Check each line below for the word "Информация" and give the number of lines that have it, nothing more.

[Opening Information section]

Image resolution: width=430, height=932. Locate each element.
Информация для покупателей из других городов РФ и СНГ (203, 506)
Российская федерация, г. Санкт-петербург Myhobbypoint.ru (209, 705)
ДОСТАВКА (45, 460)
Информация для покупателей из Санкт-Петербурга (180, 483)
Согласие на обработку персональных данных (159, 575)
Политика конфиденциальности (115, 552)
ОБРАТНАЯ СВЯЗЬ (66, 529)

[Closing Information section]
[Opening Information section]

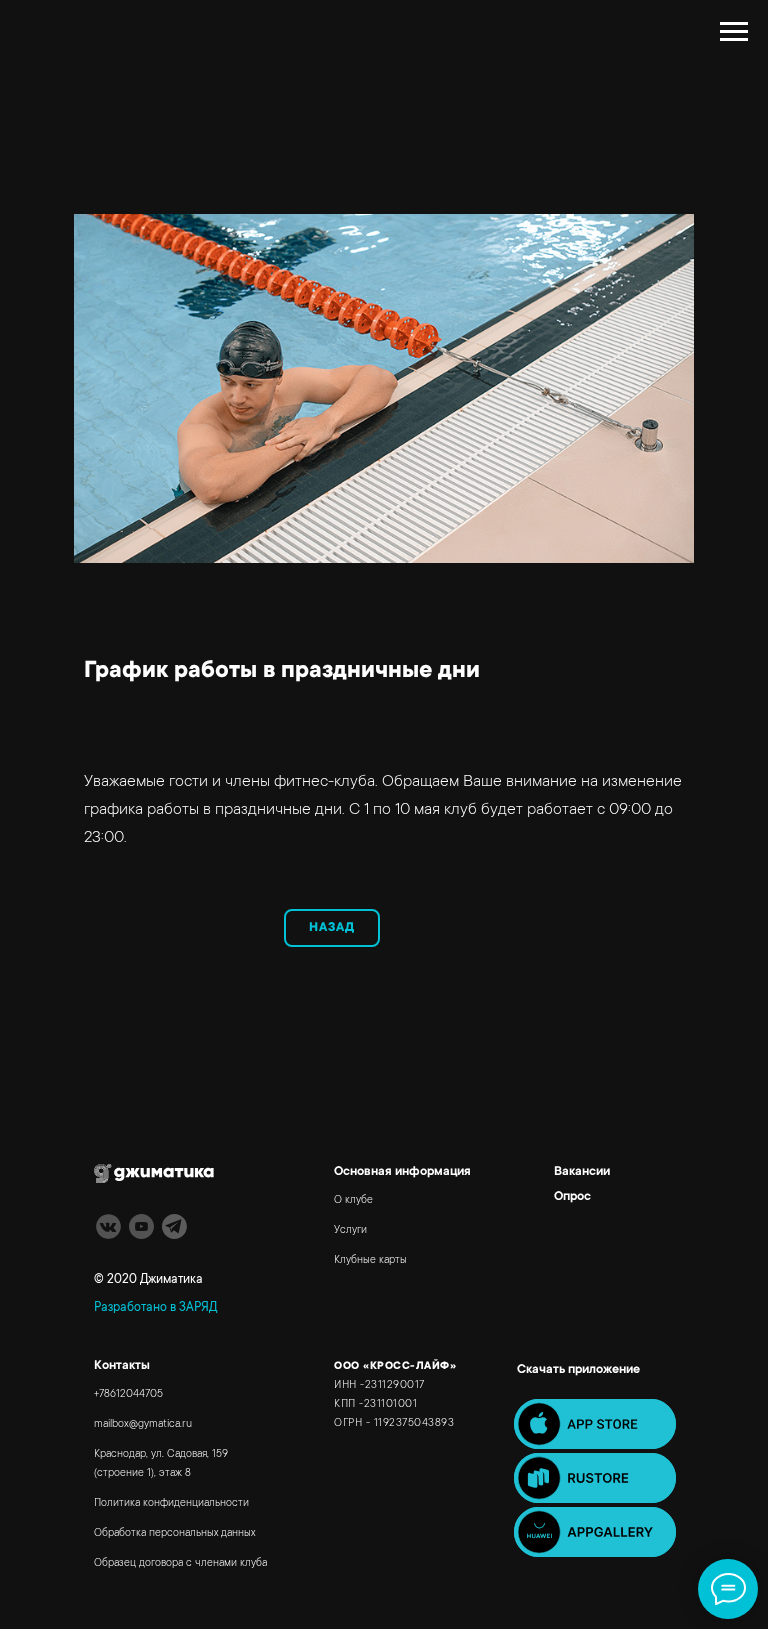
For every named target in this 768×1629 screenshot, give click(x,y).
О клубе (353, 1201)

[Closing Information section]

Exercise output:
2